/Sign-Sense-Detection-System-

Welcome to the SignSense Detection System repository! This project is focused on detecting and interpreting sign language actions using advanced Machine Learning, Deep Learning techniques and computer vision.

Primary LanguageJupyter NotebookMIT LicenseMIT

Sign-Sense-Detection-System-

SignSense Detection System Welcome to the SignSense Detection System repository! This project is focused on detecting and interpreting sign language actions using advanced machine learning techniques and computer vision.

Table of Contents:

  1. Overview
  2. Features
  3. Installation
  4. Usage
  5. Model Training
  6. License

Overview SignSense Detection System is designed to bridge the communication gap for the hearing-impaired community by recognizing sign language gestures in real-time. The system utilizes Long Short-Term Memory (LSTM) networks for training and OpenCV for video capture and processing.

Features

  • Real-time Gesture Recognition: Detects and interprets sign language gestures from live video feed.
  • LSTM Model: Uses a robust LSTM model to handle the sequential nature of sign language.
  • OpenCV Integration: Leverages OpenCV for efficient video capture and preprocessing.
  • User-Friendly Interface: Simple to use with clear instructions and an intuitive interface.

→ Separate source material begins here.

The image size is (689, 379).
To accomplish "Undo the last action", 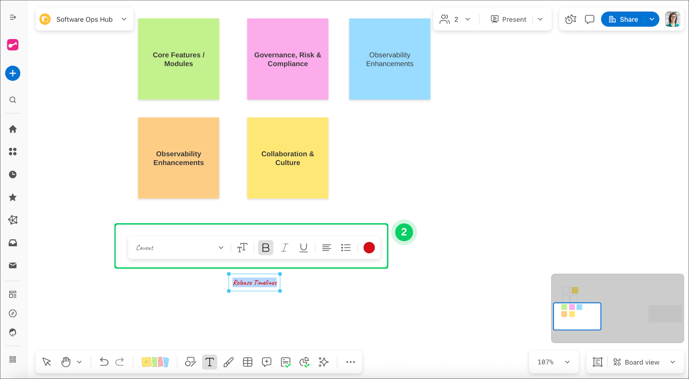I will pos(104,362).
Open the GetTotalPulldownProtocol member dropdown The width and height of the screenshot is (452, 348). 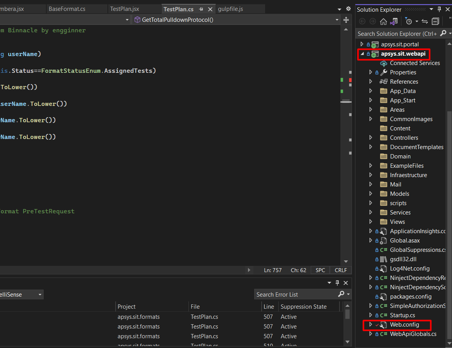point(337,20)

Installation To set up the SignSense Detection System, follow these steps:

  1. !pip install tensorflow opencv-python mediapipe sklearn matplotlib = for jupyter notebook
  2. %pip install tensorflow opencv-python mediapipe sklearn matplotlib = for VScode
  3. Ensure you have OpenCV installed: pip install opencv-python
  4. Download pre-trained model (if available): LSTM Model
  5. import cv2
  6. import numpy as np
  7. import os.
  8. from matplotlib import pyplot as plt
  9. import time
  10. import mediapipe as mp(for vscode you have to downl;oad it)

Usage Run the application: python main.py

Instructions:

  • Ensure your webcam is connected and properly configured.
  • The system will start capturing video and recognizing gestures in real-time.
  • Detected gestures will be displayed on the screen.
  • Model Training To train your own LSTM model, follow these steps:
  • Prepare your dataset: Organize your sign language gesture videos into appropriate training and testing directories.

License This project is licensed under the MIT License. See the LICENSE file for details.

Follow and Star If you find this project useful, please consider following me and starring the repository on GitHub. Your support is greatly appreciated!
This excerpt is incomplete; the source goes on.